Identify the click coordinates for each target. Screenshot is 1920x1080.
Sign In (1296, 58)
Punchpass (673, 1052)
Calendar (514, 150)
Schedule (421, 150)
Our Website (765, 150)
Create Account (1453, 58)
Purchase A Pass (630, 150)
────────────────
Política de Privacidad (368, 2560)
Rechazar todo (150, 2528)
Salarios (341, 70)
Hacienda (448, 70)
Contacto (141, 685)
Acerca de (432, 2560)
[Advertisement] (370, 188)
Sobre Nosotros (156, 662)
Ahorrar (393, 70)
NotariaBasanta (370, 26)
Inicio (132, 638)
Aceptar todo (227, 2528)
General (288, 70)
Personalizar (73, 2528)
────────────────
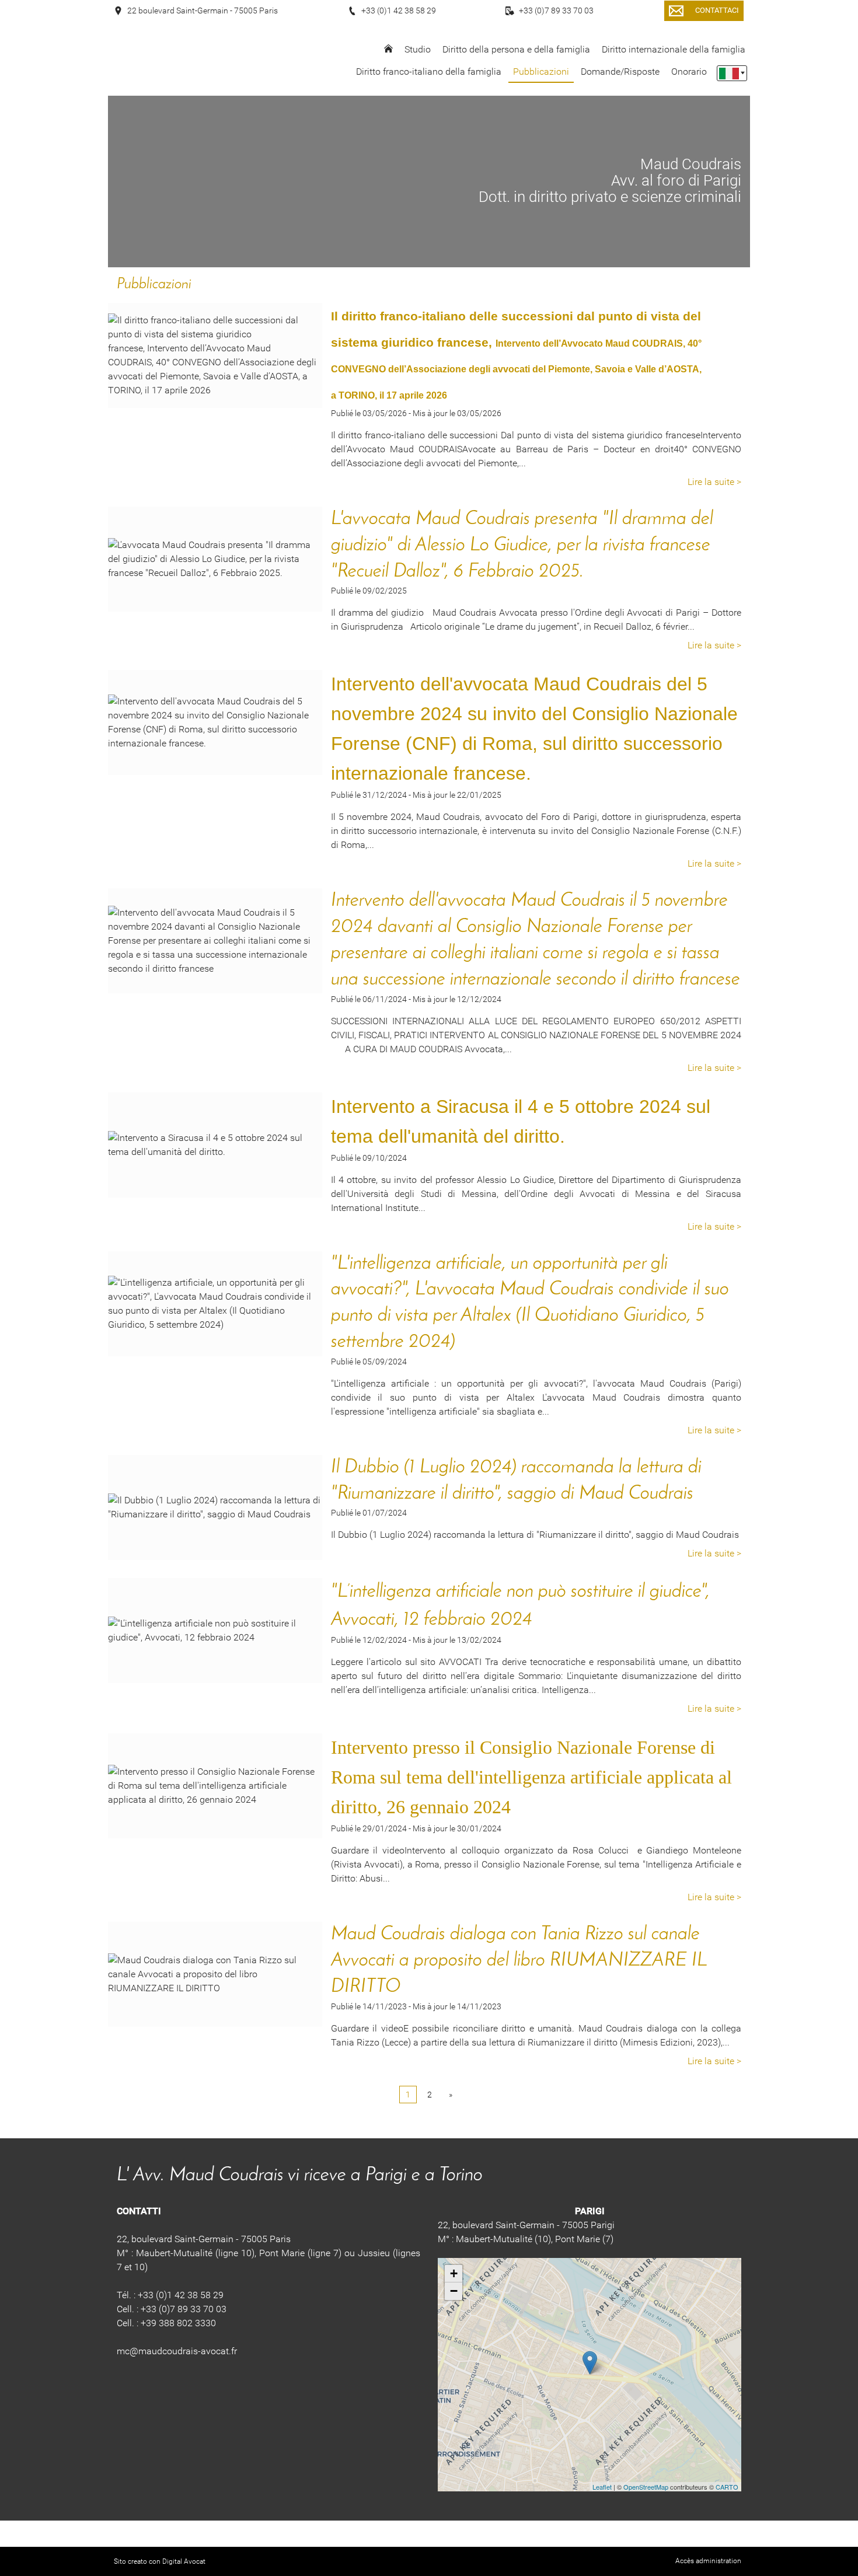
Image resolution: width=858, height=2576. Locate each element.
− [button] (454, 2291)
────────────────
■ WORK REQUIRED: For this exercise, repeat exactly the lines of the data above from the one with "[Advertisement] (370, 188)" down to the one with "Personalizar (73, 2528)", both end lines included.

■ RESPONSE AREA:
[Advertisement] (370, 188)
Sobre Nosotros (156, 662)
Ahorrar (393, 70)
NotariaBasanta (370, 26)
Inicio (132, 638)
Aceptar todo (227, 2528)
General (288, 70)
Personalizar (73, 2528)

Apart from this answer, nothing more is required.